スマホなど「ながら運転」厳罰化

 自動車運転中にスマートフォンなどで通話や画面の操作などを行う「ながら運転」による不注意が重大事故を引き起こす問題が全国的に多発する中、12月1日から施行の道路交通法一部改正により「ながら運転」が厳罰化される。事故などを起こさなくても懲役刑の可能性があるなどの厳しいもので、非常に危険な「ながら運転」の撲滅を目指す。
 対象となる「ながら運転」とはスマートフォンや携帯電話、タブレット端末、携帯型ゲーム機などを含む端末を手に持ちながら、通話、画面を注視して自動車の走行を継続することで、進行方向や周囲の情報が遮断されることで多くの事故を引き起こしている。
 これまでの罰則は、「ながら運転」をした場合、5万円以下の罰金と違反点1点、反則金は大型7000円、普通及び二輪6000円、原付き5000円。

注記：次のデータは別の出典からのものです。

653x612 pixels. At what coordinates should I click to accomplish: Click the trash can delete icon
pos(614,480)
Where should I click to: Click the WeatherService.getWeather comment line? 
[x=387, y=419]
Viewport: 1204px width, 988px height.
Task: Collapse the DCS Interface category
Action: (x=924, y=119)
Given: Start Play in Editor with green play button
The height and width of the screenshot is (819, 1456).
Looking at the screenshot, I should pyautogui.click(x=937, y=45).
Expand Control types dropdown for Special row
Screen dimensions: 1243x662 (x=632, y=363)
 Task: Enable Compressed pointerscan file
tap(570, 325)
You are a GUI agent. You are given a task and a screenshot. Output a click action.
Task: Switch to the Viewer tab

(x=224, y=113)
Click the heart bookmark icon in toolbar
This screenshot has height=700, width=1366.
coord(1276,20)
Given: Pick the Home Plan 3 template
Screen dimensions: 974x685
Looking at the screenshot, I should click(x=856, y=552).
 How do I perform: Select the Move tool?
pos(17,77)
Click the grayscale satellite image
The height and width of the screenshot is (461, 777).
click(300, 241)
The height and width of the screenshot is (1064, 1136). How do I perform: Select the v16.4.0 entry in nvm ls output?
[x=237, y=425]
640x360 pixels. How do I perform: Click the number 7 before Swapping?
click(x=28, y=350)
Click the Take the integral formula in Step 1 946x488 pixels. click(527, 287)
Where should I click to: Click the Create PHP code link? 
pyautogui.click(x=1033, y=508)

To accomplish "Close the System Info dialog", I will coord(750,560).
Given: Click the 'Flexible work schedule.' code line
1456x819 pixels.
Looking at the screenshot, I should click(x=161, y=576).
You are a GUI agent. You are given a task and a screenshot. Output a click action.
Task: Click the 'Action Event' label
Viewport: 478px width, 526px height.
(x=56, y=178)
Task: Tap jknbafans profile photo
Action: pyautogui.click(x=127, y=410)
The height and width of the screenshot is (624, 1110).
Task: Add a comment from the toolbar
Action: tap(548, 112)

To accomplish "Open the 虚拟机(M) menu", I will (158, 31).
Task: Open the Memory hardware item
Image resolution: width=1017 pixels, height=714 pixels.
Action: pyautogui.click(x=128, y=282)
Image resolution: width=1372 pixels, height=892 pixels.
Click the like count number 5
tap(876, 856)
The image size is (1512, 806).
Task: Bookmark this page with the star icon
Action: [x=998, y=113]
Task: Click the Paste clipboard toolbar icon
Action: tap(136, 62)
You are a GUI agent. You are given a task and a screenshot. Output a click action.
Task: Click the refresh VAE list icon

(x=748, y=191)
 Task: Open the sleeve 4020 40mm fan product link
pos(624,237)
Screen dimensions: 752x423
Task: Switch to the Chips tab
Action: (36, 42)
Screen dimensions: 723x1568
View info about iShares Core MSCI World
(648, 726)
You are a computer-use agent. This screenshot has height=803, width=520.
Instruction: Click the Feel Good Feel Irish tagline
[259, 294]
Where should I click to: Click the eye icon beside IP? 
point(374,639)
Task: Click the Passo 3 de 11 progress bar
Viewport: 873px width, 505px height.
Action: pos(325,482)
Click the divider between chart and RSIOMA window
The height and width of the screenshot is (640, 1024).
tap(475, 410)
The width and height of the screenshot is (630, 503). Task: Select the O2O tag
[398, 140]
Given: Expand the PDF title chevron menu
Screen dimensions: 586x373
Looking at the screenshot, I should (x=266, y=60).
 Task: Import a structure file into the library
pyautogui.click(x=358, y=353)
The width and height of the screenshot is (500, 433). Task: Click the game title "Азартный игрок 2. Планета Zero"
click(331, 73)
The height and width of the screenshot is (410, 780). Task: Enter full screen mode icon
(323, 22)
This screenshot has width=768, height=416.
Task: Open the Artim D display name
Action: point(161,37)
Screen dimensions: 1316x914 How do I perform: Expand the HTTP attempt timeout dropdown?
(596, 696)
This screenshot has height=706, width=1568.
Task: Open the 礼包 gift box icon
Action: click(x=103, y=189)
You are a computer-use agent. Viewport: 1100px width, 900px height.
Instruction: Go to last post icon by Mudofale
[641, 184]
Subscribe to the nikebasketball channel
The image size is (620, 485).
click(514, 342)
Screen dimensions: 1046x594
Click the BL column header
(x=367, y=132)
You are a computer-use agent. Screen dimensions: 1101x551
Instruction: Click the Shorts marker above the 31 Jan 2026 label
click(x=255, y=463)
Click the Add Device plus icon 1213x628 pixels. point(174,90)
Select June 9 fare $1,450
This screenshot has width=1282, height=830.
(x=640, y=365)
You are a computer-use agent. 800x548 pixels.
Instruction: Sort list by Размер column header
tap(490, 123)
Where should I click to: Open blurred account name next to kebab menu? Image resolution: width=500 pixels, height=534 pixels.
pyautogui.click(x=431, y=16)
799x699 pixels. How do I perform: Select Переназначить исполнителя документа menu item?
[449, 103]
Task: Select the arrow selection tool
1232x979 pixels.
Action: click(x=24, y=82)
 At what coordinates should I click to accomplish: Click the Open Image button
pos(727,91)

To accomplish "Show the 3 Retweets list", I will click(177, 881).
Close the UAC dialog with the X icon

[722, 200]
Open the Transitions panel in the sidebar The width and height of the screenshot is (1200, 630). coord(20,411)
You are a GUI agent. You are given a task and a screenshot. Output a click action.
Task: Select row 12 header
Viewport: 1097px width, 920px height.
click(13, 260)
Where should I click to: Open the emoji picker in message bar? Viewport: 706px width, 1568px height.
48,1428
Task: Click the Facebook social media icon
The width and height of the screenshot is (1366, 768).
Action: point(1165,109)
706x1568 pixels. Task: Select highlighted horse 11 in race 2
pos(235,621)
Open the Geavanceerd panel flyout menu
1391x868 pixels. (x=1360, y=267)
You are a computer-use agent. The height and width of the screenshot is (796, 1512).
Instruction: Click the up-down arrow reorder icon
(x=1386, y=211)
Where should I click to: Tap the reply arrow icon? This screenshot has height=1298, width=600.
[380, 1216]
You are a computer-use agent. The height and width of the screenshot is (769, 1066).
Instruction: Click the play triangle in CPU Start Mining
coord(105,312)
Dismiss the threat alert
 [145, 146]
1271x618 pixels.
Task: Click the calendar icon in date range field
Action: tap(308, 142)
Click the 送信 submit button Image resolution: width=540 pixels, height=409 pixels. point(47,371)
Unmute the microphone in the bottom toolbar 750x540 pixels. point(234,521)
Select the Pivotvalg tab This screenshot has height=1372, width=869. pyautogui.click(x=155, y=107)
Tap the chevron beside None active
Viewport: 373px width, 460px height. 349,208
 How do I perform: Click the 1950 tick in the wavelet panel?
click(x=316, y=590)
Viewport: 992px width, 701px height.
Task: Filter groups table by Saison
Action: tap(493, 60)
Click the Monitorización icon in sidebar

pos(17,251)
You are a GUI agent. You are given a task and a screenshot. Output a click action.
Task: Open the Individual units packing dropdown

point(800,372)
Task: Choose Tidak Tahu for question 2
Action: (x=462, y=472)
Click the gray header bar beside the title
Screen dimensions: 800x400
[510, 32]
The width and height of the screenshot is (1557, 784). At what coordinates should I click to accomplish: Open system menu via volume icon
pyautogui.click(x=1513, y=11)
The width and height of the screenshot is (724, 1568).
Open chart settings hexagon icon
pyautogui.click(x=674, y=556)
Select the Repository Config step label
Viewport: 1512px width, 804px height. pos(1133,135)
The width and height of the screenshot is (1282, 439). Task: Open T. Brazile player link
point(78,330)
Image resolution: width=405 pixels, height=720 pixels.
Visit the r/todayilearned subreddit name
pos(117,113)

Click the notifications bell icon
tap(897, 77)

「ながら運転」で交通の危険を生じさせた場合は、3カ月以下の懲役または5万円以下の罰金と違反点2点、大型1万2000円、普通9000円、二輪7000円、原付き6000円の反則金が課せられていた。
 厳罰化により、「ながら運転」は原則6カ月以下の懲役または10万円以下の罰金、違反点3点、反則金は大型2万5000円、普通1万8000円、二輪1万5000円、原付き1万2000円。交通の危険を生じさせた場合は1年以下の懲役または30万円以下の罰金、違反点6点で、即罰則適用となり免許は停止される。
 なお事故を起こした場合の罰則はカーナビやカーテレビなどの画面を注視していたときも適用される。
 また近年手に持たずに通話を可能とする無線機能を使った機器が登場しているが、今回の改正では罰則の対象とならない。